Back at home, the czar was dealing with widespread unrest, including labor strikes and a bloody police clash with demonstrators. The unrest fed Russia’s troubles in war and vice versa, as news of the humiliating battle defeats undermined the czar’s prestige.
Russia agreed to give up territory to Japan in a September 1905 peace treaty brokered by President Theodore Roosevelt, who won the Nobel Peace Prize for his mediation. The Russian Revolution of 1905 forced the czar to give up the absolute power he and his ancestors had enjoyed for nearly 300 years.
“Russia would have ground Japan down and won, had the Revolution of 1905 not intervened,” said David Wolff, a professor of Eurasian history at Hokkaido University in Japan. “One of the few victorious scenarios for Ukraine would also involve Russian regime change.”
World War I (1914-18)
Nicholas II was still in power when the assassination of Archduke Franz Ferdinand on June 28, 1914, set off the pan-European crisis that resulted in World War I. Though it is remembered by many for trench warfare on the Western Front, “as much as anything, World War I turned on the fate of Ukraine,” writes historian Dominic Lieven in “The End of Tsarist Russia.”
The czar, like today’s President Vladimir Putin, wanted to keep an expansive sphere of influence. “Without Ukraine’s population, industry and agriculture, early-twentieth-century Russia would have ceased to be a great power,” Mr. Lieven writes.
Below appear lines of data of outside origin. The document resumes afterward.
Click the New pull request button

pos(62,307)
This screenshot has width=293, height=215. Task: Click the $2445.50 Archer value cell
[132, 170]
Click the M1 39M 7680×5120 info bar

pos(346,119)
As the czar led the Russian military into the fight against Germany on the Eastern Front, the initial patriotic fervor quickly soured. It became clear that the Russian military was ill-prepared, with particular shortcomings in motorized vehicles and communications equipment, according to Peter Gatrell of the University of Manchester. When the war dragged on, Russian industry was too feeble to fully resupply the military and inflation surged.
Prof. Gatrell, who has written books about that period, including “A Whole Empire Walking: Refugees in Russia in World War I,” says one advantage for Mr. Putin is the lack of a refugee crisis within Russia as serious as the one during World War I, when fighting pushed millions of Russians from their homes. Nonetheless, he sees similarities with today.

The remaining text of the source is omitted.